··· Quoted text ···
Pixel Art LoRA — Stuffed Animal Sprite Converter

SDXL DreamBooth LoRA trained to convert stuffed animal photos into 8-bit pixel art sprites.

Developed as part of the 몽글마을 (Mongle Village) project — an AI-based stuffed animal persona app.


What it does

Converts a photo of a stuffed animal into a 16x16-style pixel art character sprite with white background, bold outlines, and flat colors.

Input photo → Background removal (rembg) → Edge detection (ControlNet) → Pixel art (this LoRA)

Model Details

Item Value
Base model stabilityai/stable-diffusion-xl-base-1.0
Training method DreamBooth LoRA
LoRA rank 32
Training steps 1,500
Learning rate 5e-5
Dataset 236 images (7 categories: animals, food, characters, objects, etc.)
···
> To be done: Extract the full text about the pixel art LoRA and reproduce every line verbatim.
··· Provided information ···
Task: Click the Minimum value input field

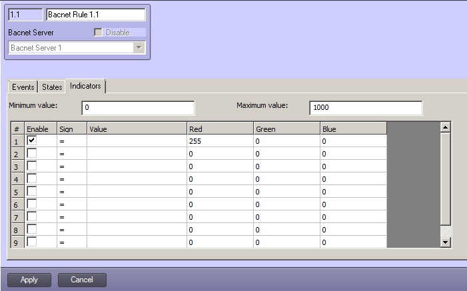Action: point(138,108)
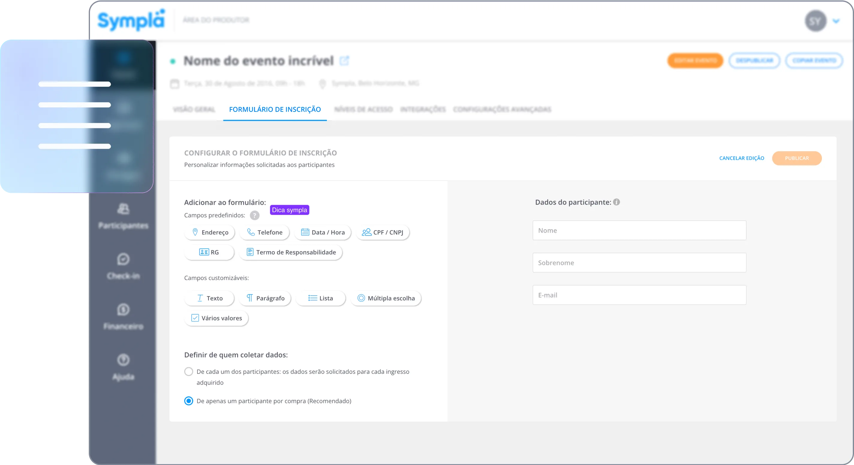Open Participantes in the sidebar
854x465 pixels.
[x=123, y=216]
···
> Final result:
Pixel Art LoRA — Stuffed Animal Sprite Converter

SDXL DreamBooth LoRA trained to convert stuffed animal photos into 8-bit pixel art sprites.

Developed as part of the 몽글마을 (Mongle Village) project — an AI-based stuffed animal persona app.


What it does

Converts a photo of a stuffed animal into a 16x16-style pixel art character sprite with white background, bold outlines, and flat colors.

Input photo → Background removal (rembg) → Edge detection (ControlNet) → Pixel art (this LoRA)

Model Details

Item Value
Base model stabilityai/stable-diffusion-xl-base-1.0
Training method DreamBooth LoRA
LoRA rank 32
Training steps 1,500
Learning rate 5e-5
Dataset 236 images (7 categories: animals, food, characters, objects, etc.)